The rapid rise of Uber and other similarly stellar start-ups in other fields has sent a strong signal to companies across all industries and all over the world that just one brilliant new entrant could threaten their entire business.

And so big businesses are "looking to learn to innovate, how to grow and be agile", says Mr Jansen.

Getting a handle on innovative technology and being an early investor in promising start-ups is a good way for these big boys to prepare themselves for the future. And it's a win-win, as it benefits the start-ups too.

"If start-ups are engaged earlier (by a big company) they get structure, guidance and potential access to customers much earlier than they would otherwise," notes Mr Ron Wee, managing partner of venture capitalist firm IncuVest.

A veteran venture capitalist, Mr Wee has in recent years received a sharp increase in queries from big firms looking to tap his expertise in identifying start-ups that they can invest in. And while he works with these big companies to spot promising investments, he also helps start-ups make wise decisions about how to engage potential investors.

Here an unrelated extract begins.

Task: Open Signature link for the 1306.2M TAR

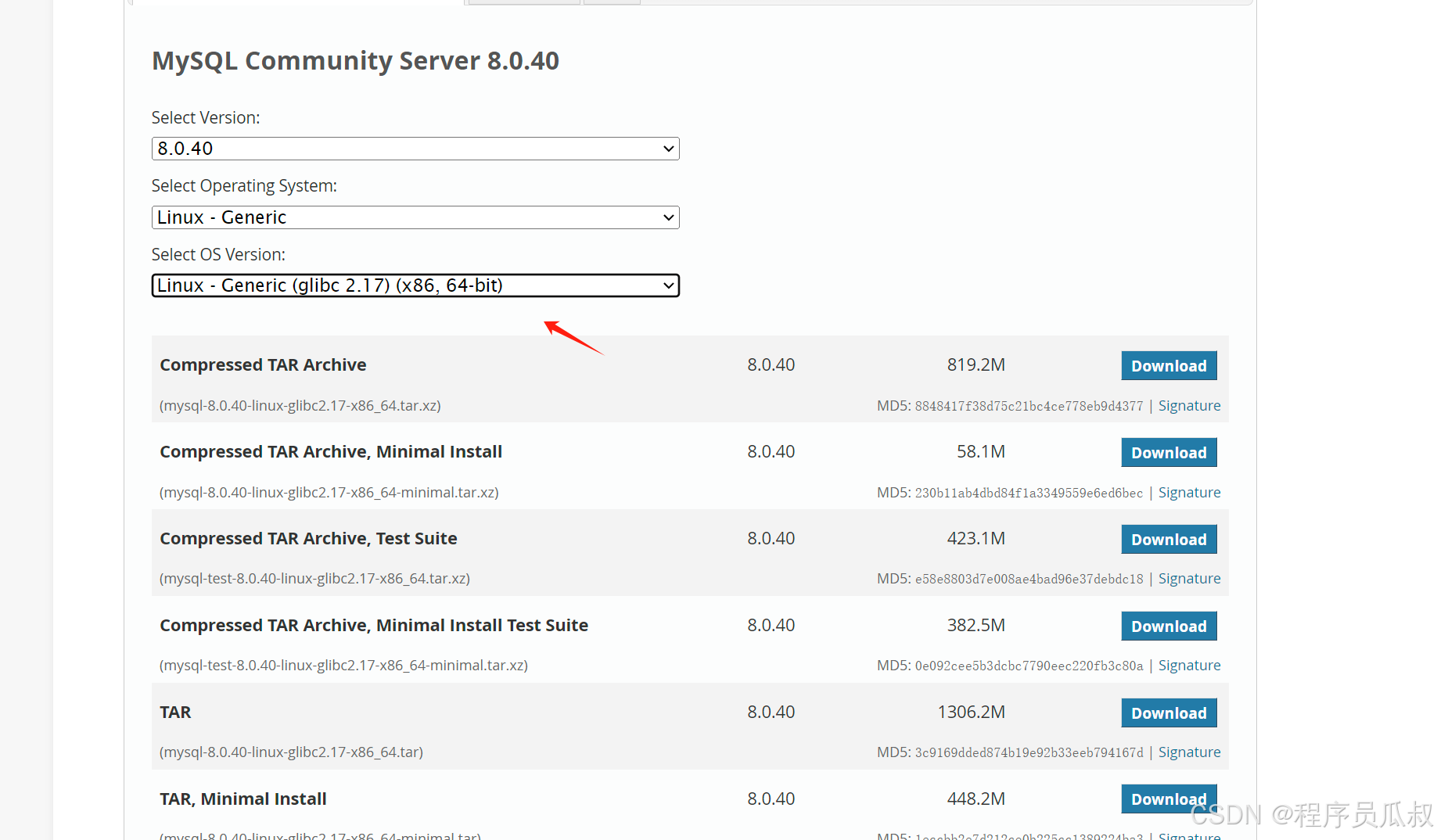Action: pos(1188,752)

"If a corporation invests in my start-up, I make sure it doesn't dominate the majority of the investment - it shouldn't have a 100 per cent say in how the start-up is run," he says.

"In such cases, the investor could tell you what to do, how to run your business, and that might stifle innovation. Given that the start-up scene here is still growing, start ups can be more selective about investors."

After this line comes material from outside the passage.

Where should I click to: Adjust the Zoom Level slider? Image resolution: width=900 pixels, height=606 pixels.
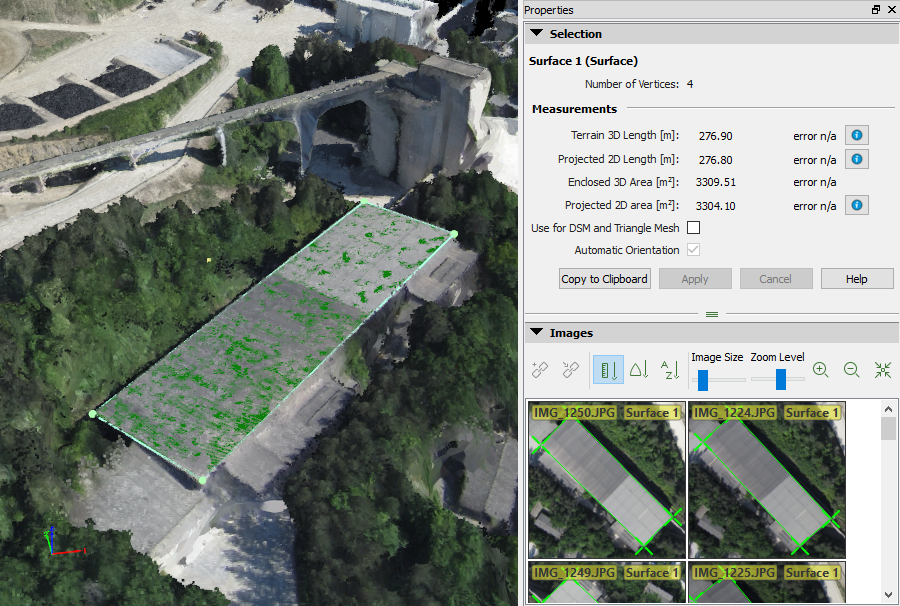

This early in the game, both start-ups and big corporates are still sussing out each other and learning more about how to work together.

Most big companies that have invested in start-ups have yet to reap the financial rewards.

But this actually makes it the best time for more companies to jump into the fray and explore how to get their hands into the disruptive technology pie too.

With technology, consumer behaviour and business trends moving as rapidly as they now do, companies have to act now or risk losing big when their industry seemingly changes overnight.

It seems that many companies are still at a stage where they have yet to figure out how best to invest in innovation.

Mr Lyon Poh, head of digital innovation at KPMG in Singapore, notes: "In our experience, most organisations in Singapore are at the early stage of their digital journey.

Many are beginning to realise the need to act but often don't know where to start or how to go about it."

So far, the companies that have been making headlines for investments in start-ups and accelerator programmes are the biggest firms in Singapore. This does not need to be the case.

A company with a smaller treasure chest and fewer resources could still make inroads, for example, by teaming up with venture capital firms.

Mr Simon Squibb is the chief executive of Nest, a Hong Kong- based venture capital firm that has partnered several corporates to develop specialised incubator or accelerator programmes.

"Corporates who align themselves with innovation are considered as exciting and nimble and far more in line with the way an industry is developing than those who choose not to embrace evolution," he says.

EY Singapore's Mr Wang says: "It's a must now and no longer an option for incumbent players in any industry to make a move in innovative technology."


Even those that have embarked on the digital journey and acquired stakes in start-ups will not yet know whether these investments will bear fruit in the long run.

"For most established businesses, not more than 10 per cent of their revenues come from their non-traditional businesses," notes Mr Wang.

"They are still exploring how to increase contributions and returns from their investments. Whenever they make an investment in a new business, they could even be losing money - sometimes they are willing to pay up to 10 times the revenue that the start-up can bring in. So it's a long and big bet."

This is the next challenge for blue-chip firms - how to harness the innovations in the start-ups that they have invested in, to create disruptions of their own.

But for now, it is certainly better for a company to think about how best to get into the innovation game than to bury its head in the sand and hope for the winds of change to somehow leave its business intact.